Your objective:
Copy exactly and only the lines running from the one that contains "263x111 pixels. At" to the final line of the data below, without the pictures.

Stored entries:
* * * * * * * * *
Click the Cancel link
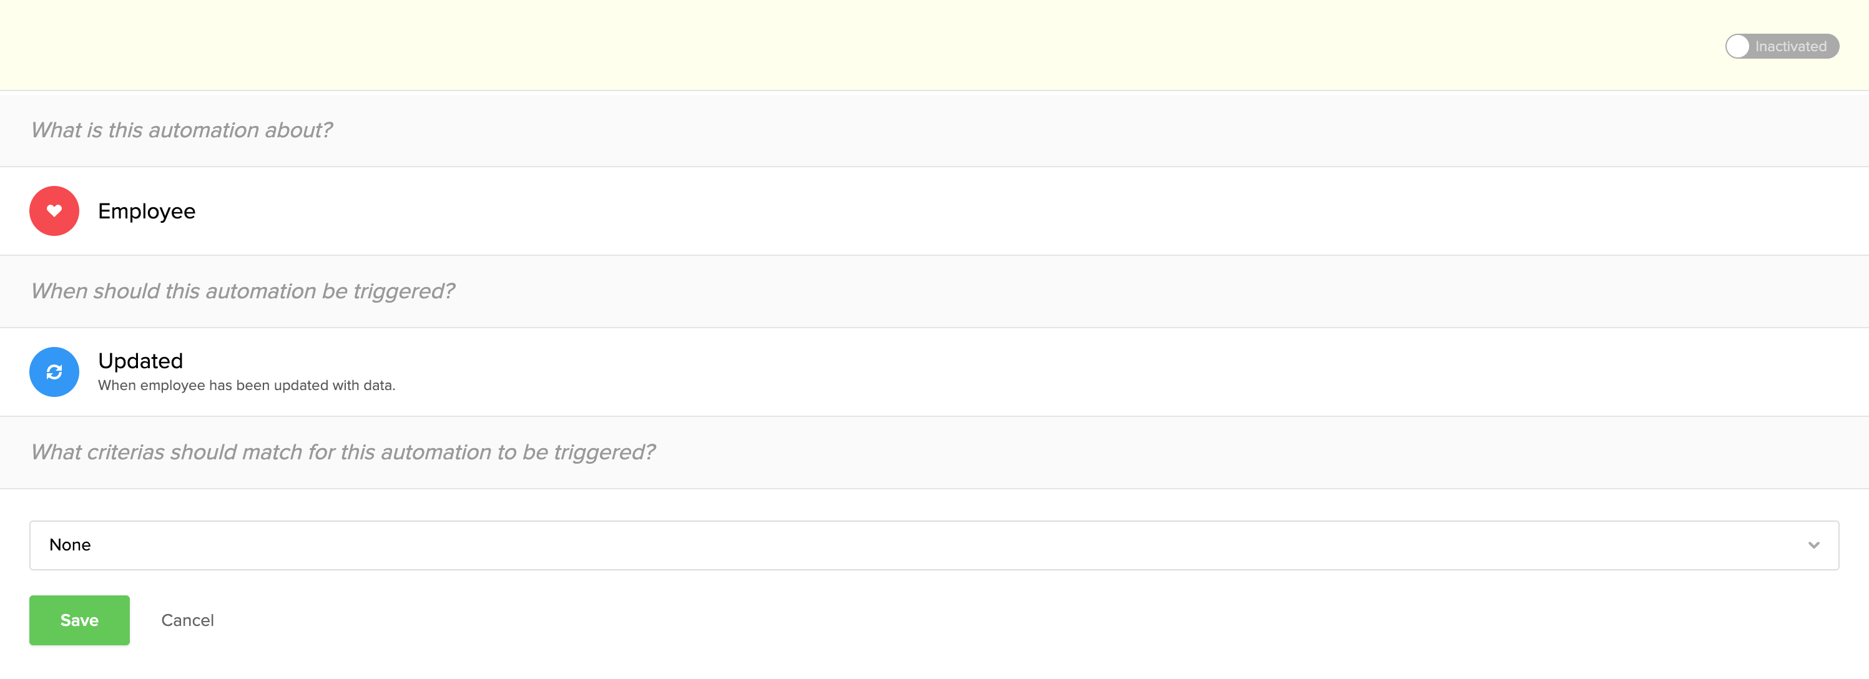 tap(187, 620)
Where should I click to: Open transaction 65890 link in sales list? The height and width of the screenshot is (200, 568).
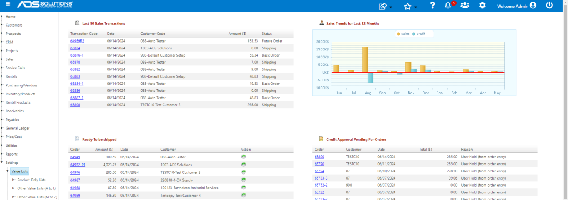(x=75, y=105)
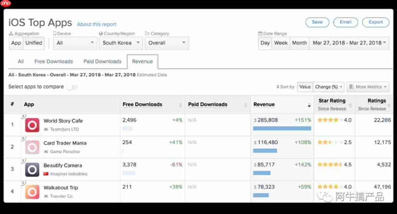Open the Mar 27, 2018 date range picker
This screenshot has height=214, width=397.
[349, 43]
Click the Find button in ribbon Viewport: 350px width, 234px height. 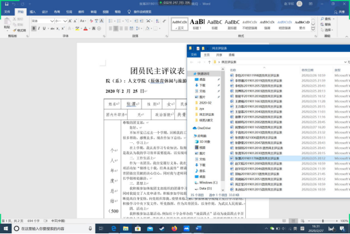tap(327, 19)
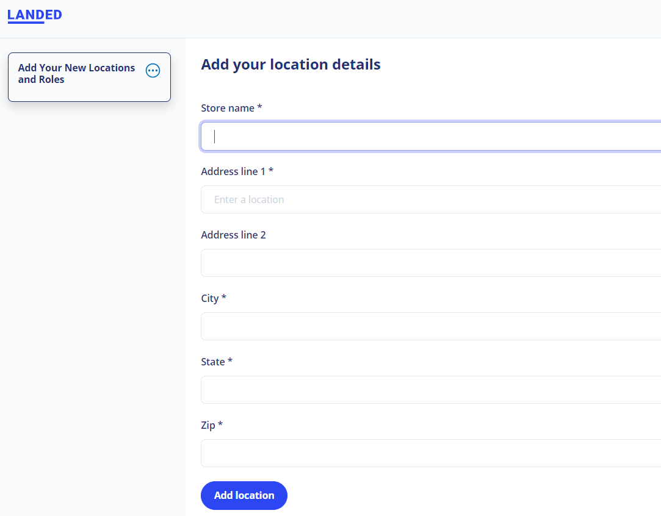Image resolution: width=661 pixels, height=516 pixels.
Task: Click the Store name required label
Action: coord(231,107)
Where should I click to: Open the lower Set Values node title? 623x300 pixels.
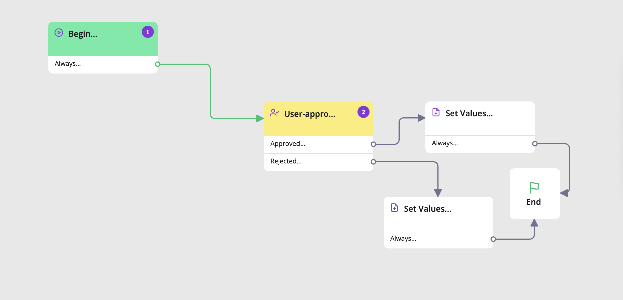pyautogui.click(x=427, y=209)
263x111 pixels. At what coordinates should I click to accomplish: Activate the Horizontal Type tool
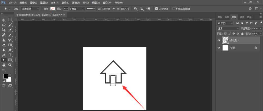(x=10, y=55)
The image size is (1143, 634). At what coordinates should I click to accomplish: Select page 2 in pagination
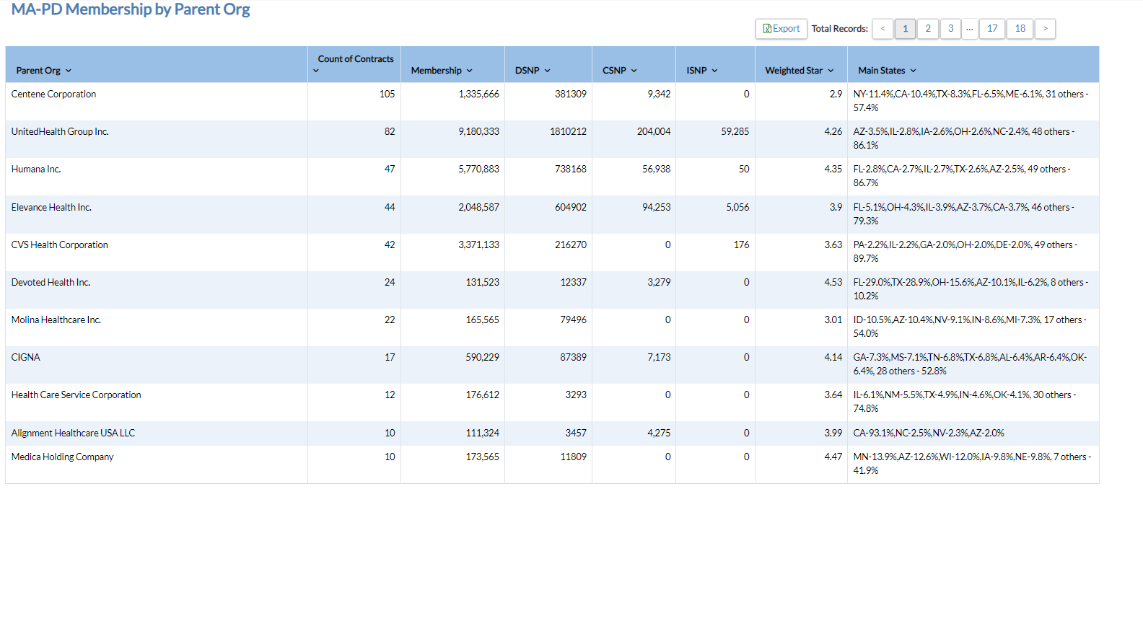(x=928, y=29)
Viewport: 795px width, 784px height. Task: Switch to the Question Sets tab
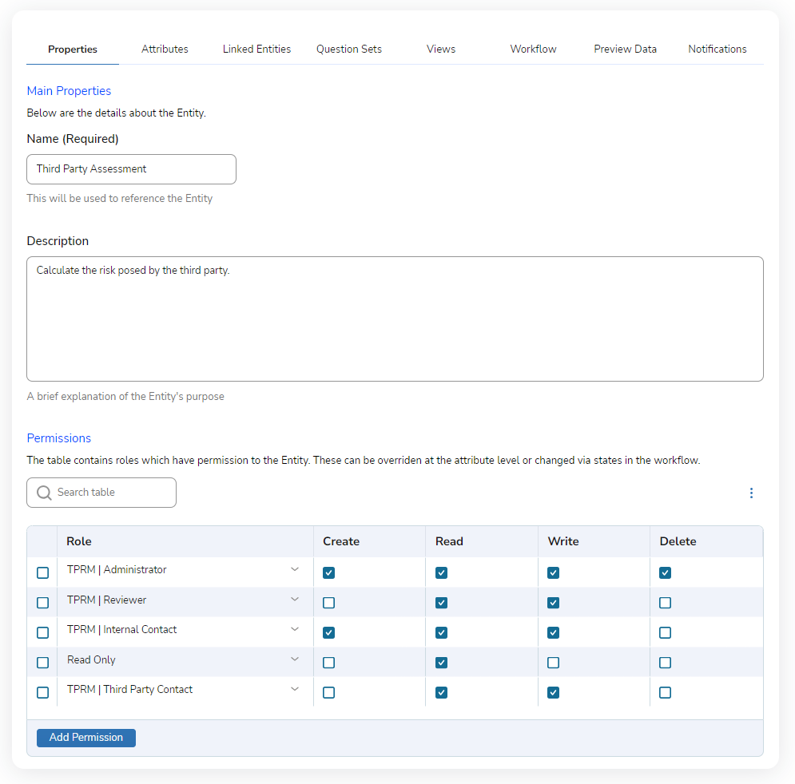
* * * * * * * * *
Result below:
263x111 pixels. At what coordinates should I click to accomplish: Activate the Horizontal Type tool
(x=10, y=55)
The image size is (1143, 634). At what coordinates should I click to accomplish: Select page 2 in pagination
(x=928, y=29)
Viewport: 795px width, 784px height. Task: Switch to the Question Sets tab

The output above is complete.